For a short piece about the rise of administrative staff, see here: http://papers.ssrn.com/sol3/papers.cfm?abstract_id=2668644. That said, while sticker price has been rising quite fast, effective tuition (that is, sticker price – discounts) has been holding steady. To me, this suggests the problem is an obsession (perhaps justified, perhaps not), with USNews rankings. For an economics-based explanation of the rise in sticker price, see: http://www.npr.org/sections/money/2012/05/11/152511771/the-real-price-of-college
Wrong,anon. I have been on many ABAreaccreditatio tea sad worked at a few schools. We see all budgetary info as team members and at every school I am familiar with, faculty salaries are the largest component of the budget by far. At my school, faculty salaries are 50% of the total budget and I doubt that is unusual.

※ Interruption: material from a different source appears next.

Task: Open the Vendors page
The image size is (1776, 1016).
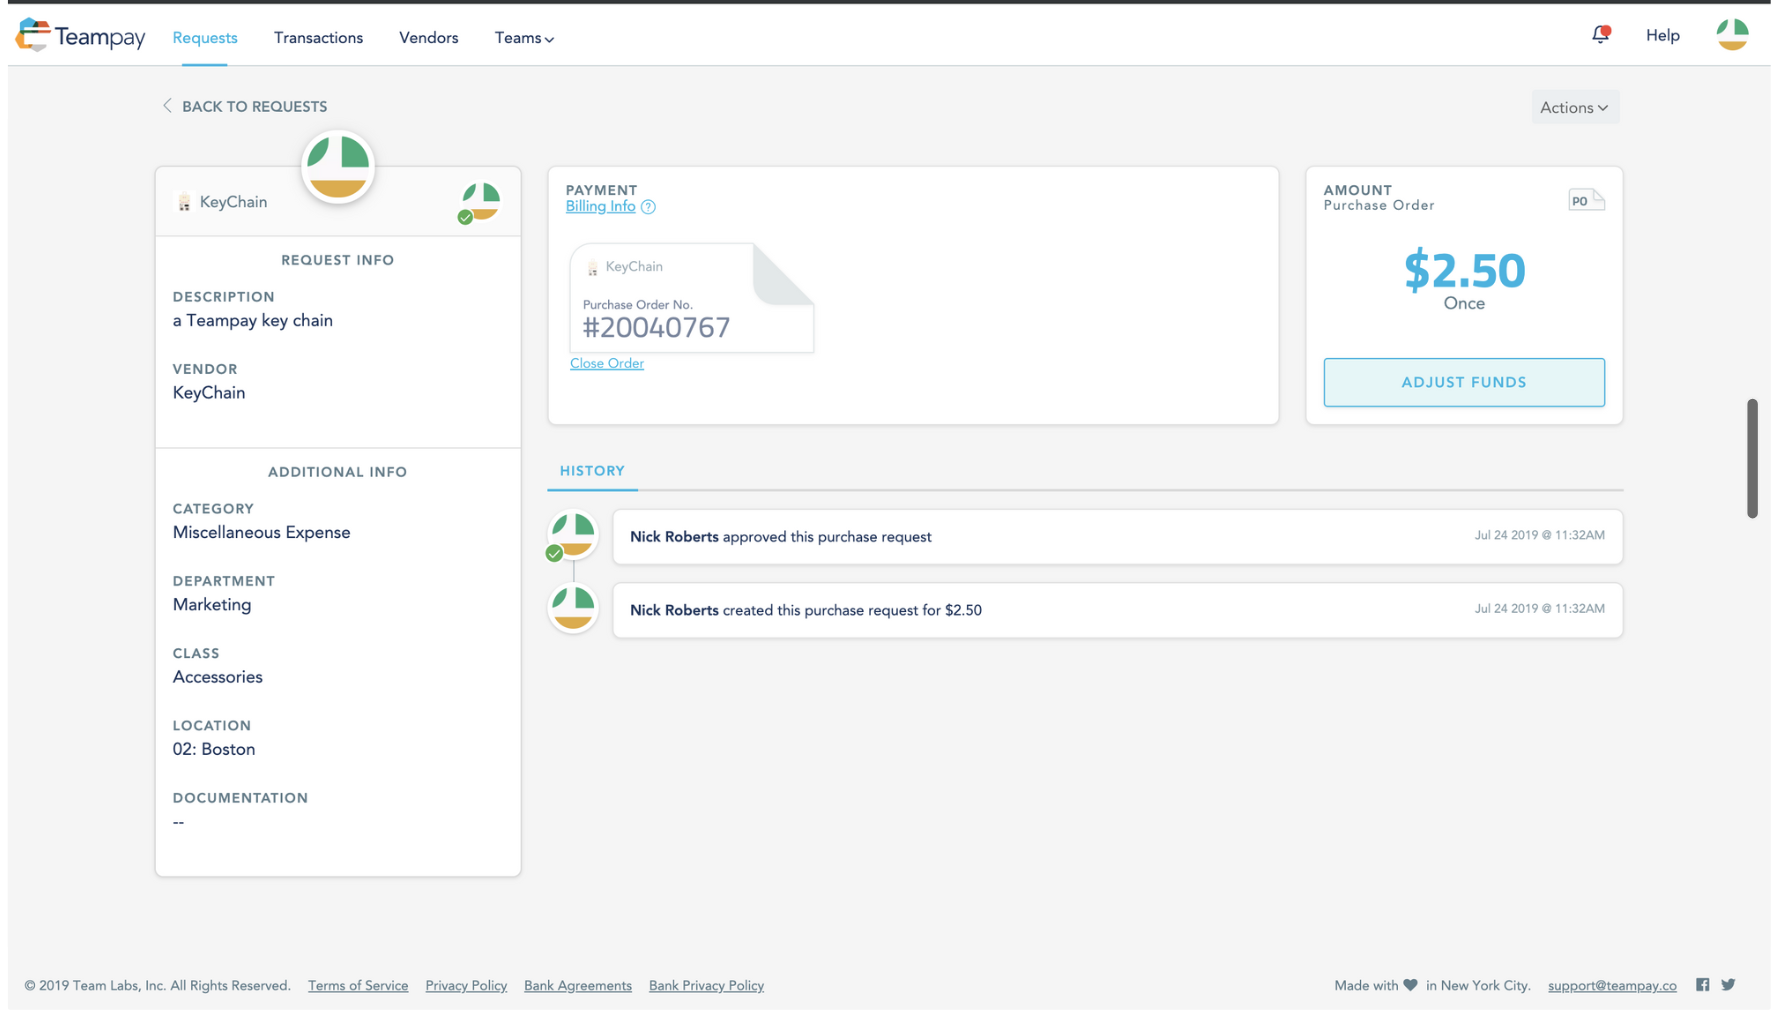Action: coord(428,38)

Would you like to get rid of the IT staff, necessitated by technology? What about the faculty secretaries, research librarians who work with faculty? Many tenured faculty don't want clinicians, LRW people on tenure track.
Tenured faculty are always quick to throw everyone else overboard regardless of the benefits they bring to students. It's all about the tenured faculty.
Leo:
You say I'm wrong but then point to several areas in law school hiring that demonstrate I'm right. But the major point is the expansion of clinics and other non-academic forms of "education" that do not increase job prospects and are really a way for law schools to pretend they prepare students for practice.
Also see:
http://www.nber.org/papers/w21827
This is a global trend in academia and law schools are not immune.
Leo, you point to several layers in the modern law school bureaucracy and defend them thus demonstrating precisely my point. you suggest faculty salaries are 50% of the budget but you do not break that down among academic and non academic faculty nor do you provide any historical context for the growth of either category. no one who looks at academia believes traditional tenure track academic faculty are increasing their weight in universities.
One hopes that the derision directed at law firm faculty on this and the so-called scam blogs is not representative of the larger academic community or students. It's quite remarkable.